• _EXERCISE_: Copy each of the records exactly.

• _RECORDS SHOWN_:
*** Block opens ***

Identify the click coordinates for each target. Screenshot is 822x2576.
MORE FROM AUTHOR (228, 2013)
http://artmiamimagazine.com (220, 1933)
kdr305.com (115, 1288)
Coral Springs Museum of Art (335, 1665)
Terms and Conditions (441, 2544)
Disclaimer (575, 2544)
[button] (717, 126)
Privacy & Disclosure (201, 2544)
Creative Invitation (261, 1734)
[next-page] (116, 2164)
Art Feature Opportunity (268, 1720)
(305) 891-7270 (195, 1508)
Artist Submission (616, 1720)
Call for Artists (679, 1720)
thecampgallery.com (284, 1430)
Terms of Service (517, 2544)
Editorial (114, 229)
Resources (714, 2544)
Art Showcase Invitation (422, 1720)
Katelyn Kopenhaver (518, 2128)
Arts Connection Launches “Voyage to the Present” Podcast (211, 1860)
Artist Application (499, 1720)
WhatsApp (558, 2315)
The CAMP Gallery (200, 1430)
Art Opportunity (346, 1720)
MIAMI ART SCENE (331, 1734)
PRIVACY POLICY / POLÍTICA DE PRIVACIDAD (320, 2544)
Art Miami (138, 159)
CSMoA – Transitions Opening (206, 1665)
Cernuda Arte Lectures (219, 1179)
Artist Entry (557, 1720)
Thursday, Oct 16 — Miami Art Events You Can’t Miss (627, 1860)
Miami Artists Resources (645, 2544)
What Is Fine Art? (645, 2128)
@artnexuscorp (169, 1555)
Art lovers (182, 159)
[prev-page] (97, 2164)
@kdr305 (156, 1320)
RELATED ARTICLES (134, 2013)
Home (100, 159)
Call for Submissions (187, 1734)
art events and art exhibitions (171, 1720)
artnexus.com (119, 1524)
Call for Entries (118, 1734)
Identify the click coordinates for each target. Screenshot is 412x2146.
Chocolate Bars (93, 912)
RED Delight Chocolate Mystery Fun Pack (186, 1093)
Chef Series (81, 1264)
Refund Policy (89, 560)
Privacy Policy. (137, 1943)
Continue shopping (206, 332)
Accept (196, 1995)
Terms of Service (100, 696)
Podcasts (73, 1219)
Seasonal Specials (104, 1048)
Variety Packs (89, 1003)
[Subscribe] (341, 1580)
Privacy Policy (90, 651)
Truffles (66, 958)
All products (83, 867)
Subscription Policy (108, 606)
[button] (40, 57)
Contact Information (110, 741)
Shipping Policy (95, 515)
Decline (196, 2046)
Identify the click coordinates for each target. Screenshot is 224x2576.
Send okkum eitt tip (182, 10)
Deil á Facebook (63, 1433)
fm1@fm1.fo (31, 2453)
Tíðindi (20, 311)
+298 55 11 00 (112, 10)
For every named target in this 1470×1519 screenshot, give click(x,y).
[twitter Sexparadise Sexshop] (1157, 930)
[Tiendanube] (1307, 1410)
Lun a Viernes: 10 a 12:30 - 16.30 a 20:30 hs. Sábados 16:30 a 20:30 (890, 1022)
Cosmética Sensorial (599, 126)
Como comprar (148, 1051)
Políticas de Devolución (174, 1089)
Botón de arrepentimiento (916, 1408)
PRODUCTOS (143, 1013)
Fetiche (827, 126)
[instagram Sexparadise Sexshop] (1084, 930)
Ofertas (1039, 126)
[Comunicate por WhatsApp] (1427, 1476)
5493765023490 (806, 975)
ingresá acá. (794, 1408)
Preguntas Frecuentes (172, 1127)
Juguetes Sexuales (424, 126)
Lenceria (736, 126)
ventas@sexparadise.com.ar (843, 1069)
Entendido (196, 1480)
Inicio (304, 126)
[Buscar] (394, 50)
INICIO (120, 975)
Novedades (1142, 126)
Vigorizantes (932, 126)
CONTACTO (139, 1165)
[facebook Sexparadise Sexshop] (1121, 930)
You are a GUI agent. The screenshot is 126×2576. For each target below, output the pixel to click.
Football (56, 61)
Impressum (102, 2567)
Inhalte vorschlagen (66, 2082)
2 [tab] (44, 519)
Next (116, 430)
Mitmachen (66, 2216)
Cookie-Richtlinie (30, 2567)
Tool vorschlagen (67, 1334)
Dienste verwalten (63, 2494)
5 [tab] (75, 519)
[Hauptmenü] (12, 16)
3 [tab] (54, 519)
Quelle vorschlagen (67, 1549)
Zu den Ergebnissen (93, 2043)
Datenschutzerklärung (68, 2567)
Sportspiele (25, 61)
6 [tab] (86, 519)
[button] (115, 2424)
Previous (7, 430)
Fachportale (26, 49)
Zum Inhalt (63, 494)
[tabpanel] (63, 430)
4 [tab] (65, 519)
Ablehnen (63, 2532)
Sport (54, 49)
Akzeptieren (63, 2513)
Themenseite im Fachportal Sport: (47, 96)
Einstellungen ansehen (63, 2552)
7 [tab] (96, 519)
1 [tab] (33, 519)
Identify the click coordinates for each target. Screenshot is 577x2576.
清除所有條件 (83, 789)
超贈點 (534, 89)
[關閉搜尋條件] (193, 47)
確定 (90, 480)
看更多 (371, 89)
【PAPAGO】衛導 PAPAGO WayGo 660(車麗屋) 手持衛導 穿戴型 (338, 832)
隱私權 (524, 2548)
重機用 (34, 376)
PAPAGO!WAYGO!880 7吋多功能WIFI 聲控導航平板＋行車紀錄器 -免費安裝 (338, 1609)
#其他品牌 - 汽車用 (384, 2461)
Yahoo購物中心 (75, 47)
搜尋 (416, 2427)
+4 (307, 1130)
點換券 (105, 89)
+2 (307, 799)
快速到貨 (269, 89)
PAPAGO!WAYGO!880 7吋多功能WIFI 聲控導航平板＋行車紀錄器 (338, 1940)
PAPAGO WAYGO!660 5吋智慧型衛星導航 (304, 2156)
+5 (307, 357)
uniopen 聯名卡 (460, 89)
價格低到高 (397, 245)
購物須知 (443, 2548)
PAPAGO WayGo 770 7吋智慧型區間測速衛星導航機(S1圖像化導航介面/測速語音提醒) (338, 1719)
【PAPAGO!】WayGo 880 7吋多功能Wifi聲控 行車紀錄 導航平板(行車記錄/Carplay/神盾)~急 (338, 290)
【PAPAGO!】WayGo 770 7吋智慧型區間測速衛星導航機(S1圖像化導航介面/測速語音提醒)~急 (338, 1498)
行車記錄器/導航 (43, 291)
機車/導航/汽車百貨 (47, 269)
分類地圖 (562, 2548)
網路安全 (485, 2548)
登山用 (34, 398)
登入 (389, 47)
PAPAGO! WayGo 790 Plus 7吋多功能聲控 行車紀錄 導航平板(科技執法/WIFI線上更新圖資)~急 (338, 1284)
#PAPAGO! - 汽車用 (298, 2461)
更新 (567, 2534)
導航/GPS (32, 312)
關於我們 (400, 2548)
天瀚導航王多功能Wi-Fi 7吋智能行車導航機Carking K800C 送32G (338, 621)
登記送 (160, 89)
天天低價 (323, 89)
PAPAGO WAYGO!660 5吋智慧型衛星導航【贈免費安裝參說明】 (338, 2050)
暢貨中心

*** Block closes ***

• _ANSWER_:
Identify the click coordinates for each target. Screenshot is 822x2576.
MORE FROM AUTHOR (228, 2013)
http://artmiamimagazine.com (220, 1933)
kdr305.com (115, 1288)
Coral Springs Museum of Art (335, 1665)
Terms and Conditions (441, 2544)
Disclaimer (575, 2544)
[button] (717, 126)
Privacy & Disclosure (201, 2544)
Creative Invitation (261, 1734)
[next-page] (116, 2164)
Art Feature Opportunity (268, 1720)
(305) 891-7270 (195, 1508)
Artist Submission (616, 1720)
Call for Artists (679, 1720)
thecampgallery.com (284, 1430)
Terms of Service (517, 2544)
Editorial (114, 229)
Resources (714, 2544)
Art Showcase Invitation (422, 1720)
Katelyn Kopenhaver (518, 2128)
Arts Connection Launches “Voyage to the Present” Podcast (211, 1860)
Artist Application (499, 1720)
WhatsApp (558, 2315)
The CAMP Gallery (200, 1430)
Art Opportunity (346, 1720)
MIAMI ART SCENE (331, 1734)
PRIVACY POLICY / POLÍTICA DE PRIVACIDAD (320, 2544)
Art Miami (138, 159)
CSMoA – Transitions Opening (206, 1665)
Cernuda Arte Lectures (219, 1179)
Artist Entry (557, 1720)
Thursday, Oct 16 — Miami Art Events You Can’t Miss (627, 1860)
Miami Artists Resources (645, 2544)
What Is Fine Art? (645, 2128)
@artnexuscorp (169, 1555)
Art lovers (182, 159)
[prev-page] (97, 2164)
@kdr305 (156, 1320)
RELATED ARTICLES (134, 2013)
Home (100, 159)
Call for Submissions (187, 1734)
art events and art exhibitions (171, 1720)
artnexus.com (119, 1524)
Call for Entries (118, 1734)
Identify the click coordinates for each target. Screenshot is 412x2146.
Chocolate Bars (93, 912)
RED Delight Chocolate Mystery Fun Pack (186, 1093)
Chef Series (81, 1264)
Refund Policy (89, 560)
Privacy Policy. (137, 1943)
Continue shopping (206, 332)
Accept (196, 1995)
Terms of Service (100, 696)
Podcasts (73, 1219)
Seasonal Specials (104, 1048)
Variety Packs (89, 1003)
[Subscribe] (341, 1580)
Privacy Policy (90, 651)
Truffles (66, 958)
All products (83, 867)
Subscription Policy (108, 606)
[button] (40, 57)
Contact Information (110, 741)
Shipping Policy (95, 515)
Decline (196, 2046)
Identify the click coordinates for each target. Screenshot is 224x2576.
Send okkum eitt tip (182, 10)
Deil á Facebook (63, 1433)
fm1@fm1.fo (31, 2453)
Tíðindi (20, 311)
+298 55 11 00 (112, 10)
For every named target in this 1470×1519 screenshot, give click(x,y).
[twitter Sexparadise Sexshop] (1157, 930)
[Tiendanube] (1307, 1410)
Lun a Viernes: 10 a 12:30 - 16.30 a 20:30 hs. Sábados 16:30 a 20:30 (890, 1022)
Cosmética Sensorial (599, 126)
Como comprar (148, 1051)
Políticas de Devolución (174, 1089)
Botón de arrepentimiento (916, 1408)
PRODUCTOS (143, 1013)
Fetiche (827, 126)
[instagram Sexparadise Sexshop] (1084, 930)
Ofertas (1039, 126)
[Comunicate por WhatsApp] (1427, 1476)
5493765023490 (806, 975)
ingresá acá. (794, 1408)
Preguntas Frecuentes (172, 1127)
Juguetes Sexuales (424, 126)
Lenceria (736, 126)
ventas@sexparadise.com.ar (843, 1069)
Entendido (196, 1480)
Inicio (304, 126)
[Buscar] (394, 50)
INICIO (120, 975)
Novedades (1142, 126)
Vigorizantes (932, 126)
CONTACTO (139, 1165)
[facebook Sexparadise Sexshop] (1121, 930)
You are a GUI agent. The screenshot is 126×2576. For each target below, output the pixel to click.
Football (56, 61)
Impressum (102, 2567)
Inhalte vorschlagen (66, 2082)
2 [tab] (44, 519)
Next (116, 430)
Mitmachen (66, 2216)
Cookie-Richtlinie (30, 2567)
Tool vorschlagen (67, 1334)
Dienste verwalten (63, 2494)
5 [tab] (75, 519)
[Hauptmenü] (12, 16)
3 [tab] (54, 519)
Quelle vorschlagen (67, 1549)
Zu den Ergebnissen (93, 2043)
Datenschutzerklärung (68, 2567)
Sportspiele (25, 61)
6 [tab] (86, 519)
[button] (115, 2424)
Previous (7, 430)
Fachportale (26, 49)
Zum Inhalt (63, 494)
[tabpanel] (63, 430)
4 [tab] (65, 519)
Ablehnen (63, 2532)
Sport (54, 49)
Akzeptieren (63, 2513)
Themenseite im Fachportal Sport: (47, 96)
Einstellungen ansehen (63, 2552)
7 [tab] (96, 519)
1 [tab] (33, 519)
Identify the click coordinates for each target. Screenshot is 577x2576.
清除所有條件 (83, 789)
超贈點 (534, 89)
[關閉搜尋條件] (193, 47)
確定 (90, 480)
看更多 (371, 89)
【PAPAGO】衛導 PAPAGO WayGo 660(車麗屋) 手持衛導 穿戴型 (338, 832)
隱私權 (524, 2548)
重機用 (34, 376)
PAPAGO!WAYGO!880 7吋多功能WIFI 聲控導航平板＋行車紀錄器 -免費安裝 (338, 1609)
#其他品牌 - 汽車用 (384, 2461)
Yahoo購物中心 (75, 47)
搜尋 (416, 2427)
+4 (307, 1130)
點換券 (105, 89)
+2 (307, 799)
快速到貨 (269, 89)
PAPAGO!WAYGO!880 7吋多功能WIFI 聲控導航平板＋行車紀錄器 (338, 1940)
PAPAGO WAYGO!660 5吋智慧型衛星導航 (304, 2156)
+5 (307, 357)
uniopen 聯名卡 (460, 89)
價格低到高 (397, 245)
購物須知 (443, 2548)
PAPAGO WayGo 770 7吋智慧型區間測速衛星導航機(S1圖像化導航介面/測速語音提醒) (338, 1719)
【PAPAGO!】WayGo 880 7吋多功能Wifi聲控 行車紀錄 導航平板(行車記錄/Carplay/神盾)~急 (338, 290)
【PAPAGO!】WayGo 770 7吋智慧型區間測速衛星導航機(S1圖像化導航介面/測速語音提醒)~急 (338, 1498)
行車記錄器/導航 (43, 291)
機車/導航/汽車百貨 (47, 269)
分類地圖 (562, 2548)
網路安全 (485, 2548)
登山用 (34, 398)
登入 (389, 47)
PAPAGO! WayGo 790 Plus 7吋多功能聲控 行車紀錄 導航平板(科技執法/WIFI線上更新圖資)~急 (338, 1284)
#PAPAGO! - 汽車用 (298, 2461)
更新 (567, 2534)
導航/GPS (32, 312)
關於我們 (400, 2548)
天瀚導航王多功能Wi-Fi 7吋智能行車導航機Carking K800C 送32G (338, 621)
登記送 (160, 89)
天天低價 (323, 89)
PAPAGO WAYGO!660 5吋智慧型衛星導航【贈免費安裝參說明】 (338, 2050)
暢貨中心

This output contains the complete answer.